Austria’s real GDP growth rate moderately improved between 2019 and 2022, assisted by strong consumer demand, increasing trade with neighboring economies (most notably Germany), and an expansionary fiscal stance. Government spending on infrastructure has grown, although policy makers closely watch any inflationary pressures that could arise from such fiscal expansion.
Despite relatively low inequality levels compared to many other developed nations, Austria’s Gini coefficient has inched upward from 0.26 a decade ago to around 0.28 in 2022. Debates on whether to reform personal income tax rates or strengthen social welfare programs have gained attention.
In terms of taxation, Austria uses a progressive personal income tax system with a top marginal rate of 55%. Corporate income taxes for resident firms currently stand at 25%, although there have been proposals to reduce this rate to 22%. To stimulate the economy further, the government allocated €5 billion in 2022 toward infrastructure projects, anticipating that the Keynesian multiplier would raise overall economic activity significantly.
Table 1 below shows simplified data on the Austrian ski package market, while Tables 2–4 provide additional macroeconomic and distribution information that will be referred to in the questions.
Table 1: The Market for Austrian Ski Packages (2021–2022)
| Year | Average Price per Package (EUR) | Quantity Demanded (millions) | Quantity Supplied (millions) |
|---|---|---|---|
| 2021 | 900 | 4.0 | 3.8 |
| 2022 | 960 | 3.6 | 4.0 |
Table 2: Nominal GDP and Price Index in Austria (2019–2022)
| Year | Nominal GDP (billion EUR) | Price Index (2015=100) |
|---|---|---|
| 2019 | 390 | 104 |
| 2020 | 382 | 105 |
| 2021 | 400 | 106 |
| 2022 | 425 | 108 |
Table 3: Selected Economic Indicators (2022)
| Government Infrastructure Spending (billion EUR) | Marginal Propensity to Consume (MPC) | Proposed Corporate Tax Rate (%) | Current Personal Income Tax Rate (progressive, top rate) |
|---|---|---|---|
| 5 | 0.75 | 25 | 55% |
Table 4: Income Distribution Data in Austria (2022)
| Income Group | Average Annual Income (EUR) | Population Share (%) |
|---|---|---|
| Highest quintile (Q5) | 65,000 | 20 |
| Fourth quintile (Q4) | 50,000 | 20 |
| Third quintile (Q3) | 35,000 | 20 |
| Second quintile (Q2) | 25,000 | 20 |
| Lowest quintile (Q1) | 15,000 | 20 |
Using information from Table 1, calculate the price elasticity of demand (PED) for Austrian ski packages between 2021 and 2022.
Using the information in Table 3, calculate the total potential change in GDP if the government spends €5 billion on infrastructure and there is no crowding out.
Using data from Table 2, calculate Austria’s real GDP in 2022.
Using data from Table 1, calculate the price elasticity of supply (PES) for ski packages between 2021 and 2022.
Define the term “Keynesian multiplier.”
Explain why an economy that relies heavily on tourism might encounter risks to its macroeconomic stability.

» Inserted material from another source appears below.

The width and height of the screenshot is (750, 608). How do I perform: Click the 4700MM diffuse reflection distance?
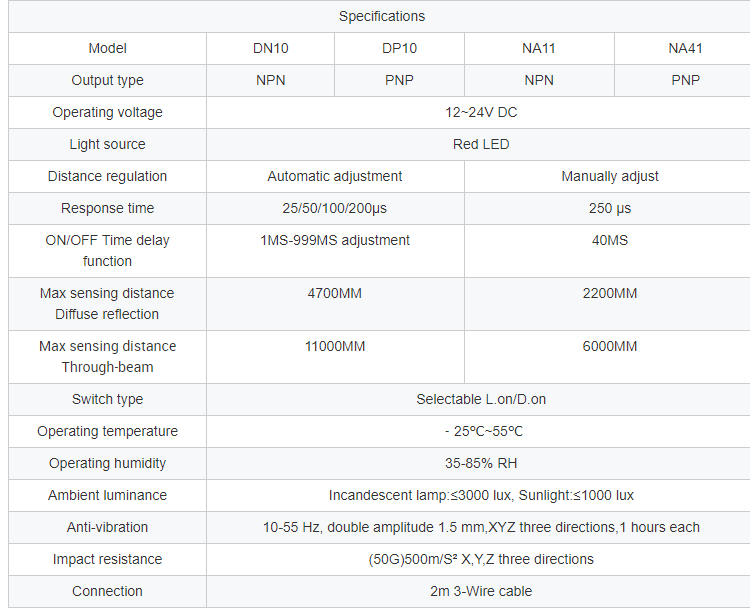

Using information from Table 4, calculate the ratio of average annual income between the highest quintile (Q5) and lowest quintile (Q1). Show your working.

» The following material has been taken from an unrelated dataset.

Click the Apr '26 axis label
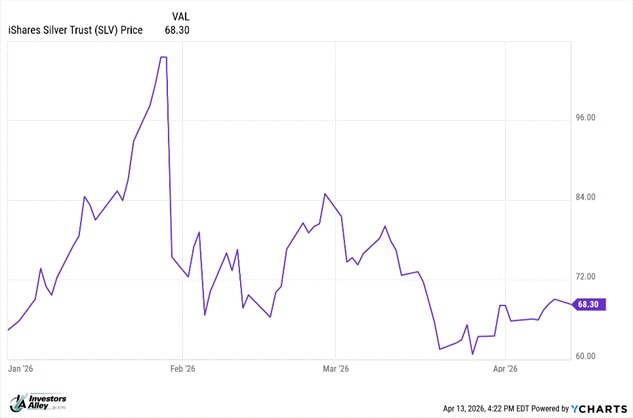 pos(506,369)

Using information from Table 4 (and the text above), explain how Austria’s relatively low Gini coefficient might influence its long-term economic growth and social outcomes.
Using the text/data provided and knowledge of economics, recommend one policy that the Austrian government could implement to diversify its economy beyond tourism while ensuring sustainable, long-term economic growth.
Explain why, according to the monetarist/new classical model, an economy will always produce at full-employment but at different price levels.
Using real-world examples, evaluate the effectiveness of monetary policy in closing recessionary gaps.
Explain the different types/causes of unemployment.
Using real-world examples, evaluate the consequences of economic growth on income distribution.